|
|
 |
 |
| |
|
|
The Truth Needs No Excuse
HEMINGWAY VS. FITZGERALD
The Rise and Fall of a Literary Friendship
by Scott Donaldson
The Overlook Press, Peter Mayer Publishers
 |
In the late 1950s, as her
husband pecked MOVEABLE FEAST into his portable typewriter, Mary Hemingway
browsed the early drafts. Hemingway had written in the book's preface
that "...while this book may be regarded as fiction, there is also
the chance that a book of fiction may throw some light on what has
been written as fact."
Mary Hemingway declared herself puzzled by the tenor
of the material, which did not strike her as particularly autobiographical.
"It's biography by remate," said Hemingway.
Remate, a jai alai term, refers to a two-wall or
bank shot. Scott Donaldson, author of HEMINGWAY VS FITZGERALD: The
Rise and Fall of a Literary Friendship, makes the claim that A MOVEABLE
FEAST was never intended as an autobiography. Hemingway's presentation
of it as `informed fiction' betrays his awareness of the game he played
in writing the book, which was infamous for its assaults upon his
companions and contemporaries of late twentieth century Paris. "There
are truths," asserts Donaldson, "that go beyond mere facts."
But HEMINGWAY VS. FITZGERALD is not a biography,
either. Donaldson states that his intent is to tell their story in
a style similar to Hemingway's FEAST - by way of bank shots and rebounds,
as though the truth of their friendship might better be grasped by
setting the past in retrospective motion and watching the results.
It is an uneasy method of analysis, more akin to
separating a snarl of laundry by tossing it into a dryer. The book
is not as sequential as it might be, which can make it difficult to
follow. And because Donaldson does not present his characters in a
manner consistent with a biography, it is necessary to know something
about them ahead of time, and to have some familiarity with their
material. 
Upon reading HEMINGWAY VS. FITZGERALD, I actually
made myself a list of relevant snack items; to wit, the books you
must have in your belly to make sense of Donaldson's. Is it worth
it? Yes. HEMINGWAY VS. FITZGERALD is well worth the work it takes
to read it.
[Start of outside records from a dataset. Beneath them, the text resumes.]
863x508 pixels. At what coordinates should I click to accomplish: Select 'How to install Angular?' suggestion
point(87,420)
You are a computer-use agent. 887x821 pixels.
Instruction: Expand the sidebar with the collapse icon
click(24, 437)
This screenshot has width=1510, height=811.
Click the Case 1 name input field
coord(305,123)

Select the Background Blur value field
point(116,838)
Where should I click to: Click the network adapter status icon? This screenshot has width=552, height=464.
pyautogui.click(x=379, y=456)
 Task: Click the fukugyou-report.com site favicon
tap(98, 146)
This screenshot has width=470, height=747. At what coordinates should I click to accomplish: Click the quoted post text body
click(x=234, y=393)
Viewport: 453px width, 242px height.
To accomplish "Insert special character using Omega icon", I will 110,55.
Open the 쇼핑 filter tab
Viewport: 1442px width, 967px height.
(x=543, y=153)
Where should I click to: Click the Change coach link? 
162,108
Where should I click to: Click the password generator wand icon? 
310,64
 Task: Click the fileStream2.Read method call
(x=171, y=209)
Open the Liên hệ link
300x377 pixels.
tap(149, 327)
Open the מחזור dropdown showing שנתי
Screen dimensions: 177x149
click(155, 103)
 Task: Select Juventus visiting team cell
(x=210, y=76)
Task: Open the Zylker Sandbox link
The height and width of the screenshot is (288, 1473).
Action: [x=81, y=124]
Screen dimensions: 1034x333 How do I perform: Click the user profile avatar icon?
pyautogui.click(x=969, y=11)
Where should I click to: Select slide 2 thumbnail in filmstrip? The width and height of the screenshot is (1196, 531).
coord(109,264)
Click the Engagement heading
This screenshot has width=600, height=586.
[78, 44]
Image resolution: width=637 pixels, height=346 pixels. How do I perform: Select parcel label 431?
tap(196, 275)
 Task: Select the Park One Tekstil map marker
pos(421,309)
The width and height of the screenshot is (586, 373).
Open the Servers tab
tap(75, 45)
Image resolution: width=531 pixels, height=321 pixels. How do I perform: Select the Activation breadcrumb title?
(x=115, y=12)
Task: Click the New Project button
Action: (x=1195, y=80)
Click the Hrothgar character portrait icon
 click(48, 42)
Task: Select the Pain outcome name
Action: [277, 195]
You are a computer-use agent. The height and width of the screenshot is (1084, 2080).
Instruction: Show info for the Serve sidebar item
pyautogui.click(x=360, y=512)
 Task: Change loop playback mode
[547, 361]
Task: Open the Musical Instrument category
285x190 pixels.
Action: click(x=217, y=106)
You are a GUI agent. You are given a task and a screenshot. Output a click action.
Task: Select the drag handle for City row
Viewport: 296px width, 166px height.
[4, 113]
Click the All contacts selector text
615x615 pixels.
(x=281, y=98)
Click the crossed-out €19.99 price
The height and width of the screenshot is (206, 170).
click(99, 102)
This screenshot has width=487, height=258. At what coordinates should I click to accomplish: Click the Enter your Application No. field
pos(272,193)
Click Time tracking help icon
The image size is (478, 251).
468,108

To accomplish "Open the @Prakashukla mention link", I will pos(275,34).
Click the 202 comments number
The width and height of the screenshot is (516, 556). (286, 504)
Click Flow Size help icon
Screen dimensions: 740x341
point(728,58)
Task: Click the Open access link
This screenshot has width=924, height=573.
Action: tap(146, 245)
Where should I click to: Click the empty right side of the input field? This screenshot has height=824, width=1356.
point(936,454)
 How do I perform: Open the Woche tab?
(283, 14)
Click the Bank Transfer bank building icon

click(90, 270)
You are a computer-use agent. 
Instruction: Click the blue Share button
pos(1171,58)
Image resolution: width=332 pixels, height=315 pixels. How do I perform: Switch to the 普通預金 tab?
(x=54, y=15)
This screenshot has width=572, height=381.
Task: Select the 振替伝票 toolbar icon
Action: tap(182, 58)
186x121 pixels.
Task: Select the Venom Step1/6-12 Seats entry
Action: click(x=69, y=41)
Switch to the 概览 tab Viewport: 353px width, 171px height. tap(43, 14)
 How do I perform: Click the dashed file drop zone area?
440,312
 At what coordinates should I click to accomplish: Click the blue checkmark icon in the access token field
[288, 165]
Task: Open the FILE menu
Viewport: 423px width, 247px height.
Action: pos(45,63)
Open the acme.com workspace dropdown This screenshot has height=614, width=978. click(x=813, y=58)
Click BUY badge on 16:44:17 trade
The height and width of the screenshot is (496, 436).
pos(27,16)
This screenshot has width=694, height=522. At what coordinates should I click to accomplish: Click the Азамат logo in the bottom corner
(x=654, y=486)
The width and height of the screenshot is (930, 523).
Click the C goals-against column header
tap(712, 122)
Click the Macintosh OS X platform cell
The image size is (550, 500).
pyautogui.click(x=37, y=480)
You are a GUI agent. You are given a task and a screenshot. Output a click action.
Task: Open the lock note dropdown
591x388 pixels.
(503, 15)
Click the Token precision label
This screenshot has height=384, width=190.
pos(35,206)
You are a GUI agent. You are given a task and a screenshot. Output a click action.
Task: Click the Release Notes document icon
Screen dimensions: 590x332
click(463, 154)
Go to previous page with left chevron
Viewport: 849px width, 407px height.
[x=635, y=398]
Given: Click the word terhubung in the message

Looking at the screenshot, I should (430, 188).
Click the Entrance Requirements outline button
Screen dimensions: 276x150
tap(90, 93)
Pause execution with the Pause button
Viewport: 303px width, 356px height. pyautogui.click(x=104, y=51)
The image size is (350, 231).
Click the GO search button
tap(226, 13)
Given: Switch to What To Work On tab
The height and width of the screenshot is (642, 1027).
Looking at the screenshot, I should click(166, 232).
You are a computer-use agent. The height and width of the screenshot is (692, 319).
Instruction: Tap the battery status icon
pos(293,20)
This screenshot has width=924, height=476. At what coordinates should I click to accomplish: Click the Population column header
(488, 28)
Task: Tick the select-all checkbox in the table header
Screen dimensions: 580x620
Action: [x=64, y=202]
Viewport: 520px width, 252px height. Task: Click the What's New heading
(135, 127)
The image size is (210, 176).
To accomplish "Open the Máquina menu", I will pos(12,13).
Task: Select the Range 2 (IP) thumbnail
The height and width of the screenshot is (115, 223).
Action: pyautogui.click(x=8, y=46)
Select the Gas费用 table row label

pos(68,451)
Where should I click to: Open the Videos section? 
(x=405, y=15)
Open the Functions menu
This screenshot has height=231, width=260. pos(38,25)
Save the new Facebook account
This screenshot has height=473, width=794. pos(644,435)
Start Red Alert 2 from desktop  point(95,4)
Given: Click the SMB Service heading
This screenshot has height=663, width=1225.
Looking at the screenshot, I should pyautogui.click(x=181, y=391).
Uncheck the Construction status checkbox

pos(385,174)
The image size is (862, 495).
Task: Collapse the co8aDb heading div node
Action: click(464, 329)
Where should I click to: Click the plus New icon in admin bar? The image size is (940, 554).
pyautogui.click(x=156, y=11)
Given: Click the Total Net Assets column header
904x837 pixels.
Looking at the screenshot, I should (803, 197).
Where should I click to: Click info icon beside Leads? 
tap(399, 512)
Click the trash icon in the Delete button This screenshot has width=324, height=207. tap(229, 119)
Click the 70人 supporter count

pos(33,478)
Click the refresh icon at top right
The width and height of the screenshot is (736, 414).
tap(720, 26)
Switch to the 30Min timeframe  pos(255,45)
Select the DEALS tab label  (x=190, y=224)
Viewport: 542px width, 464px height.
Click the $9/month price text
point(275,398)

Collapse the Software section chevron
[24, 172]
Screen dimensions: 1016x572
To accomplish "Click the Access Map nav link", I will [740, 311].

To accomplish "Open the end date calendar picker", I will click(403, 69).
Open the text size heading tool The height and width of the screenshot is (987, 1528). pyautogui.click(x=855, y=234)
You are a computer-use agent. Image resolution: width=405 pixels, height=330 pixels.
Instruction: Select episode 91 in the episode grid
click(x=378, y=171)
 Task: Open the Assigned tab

At the very least, the snacks are worth it, whether you
finish the analysis or not.
Of the Hemingway work, one needs to have read THE
SUN ALSO RISES, if one has not yet done so. A FAREWELL TO ARMS, and
certainly the better known of Hemingway's short stories, would also
be of help. (SNOWS OF KILIMANJARO, FIFTY GRAND, and THE SHORT HAPPY
LIFE OF FRANCIS MACOMBER, to begin with). Add Pulitzer Prize-winning
THE OLD MAN AND THE SEA, if you enjoy fish. And on the side I recommend
as much good red wine as you can hold. (See THE SUN ALSO RISES for
Hemingway's treatise on the virtues of red wine.)
THIS SIDE OF PARADISE is the best introduction to
the period that produced Fitzgerald, although he is best known for
THE GREAT GATSBY. TENDER IS THE NIGHT, long-winded tome though it
is, may well have been his best work. Of all, PARADISE is best worth
a gander. It's Fitzgerald's first book, and it heralds the directions
he would eventually take, in his work and in life.
From Donaldson's analysis one may gather interesting
tidbits about Hemingway. He actually wrote poetry, and there is a
collection available, titled EIGHTY EIGHT POEMS I intend to commence
an immediate search for that one.
Another surprising item: Grace Hemingway held her
first-born, Marcelline, out of school for eighteen months in order
to facilitate an experiment: she twinned Ernest with his older sister.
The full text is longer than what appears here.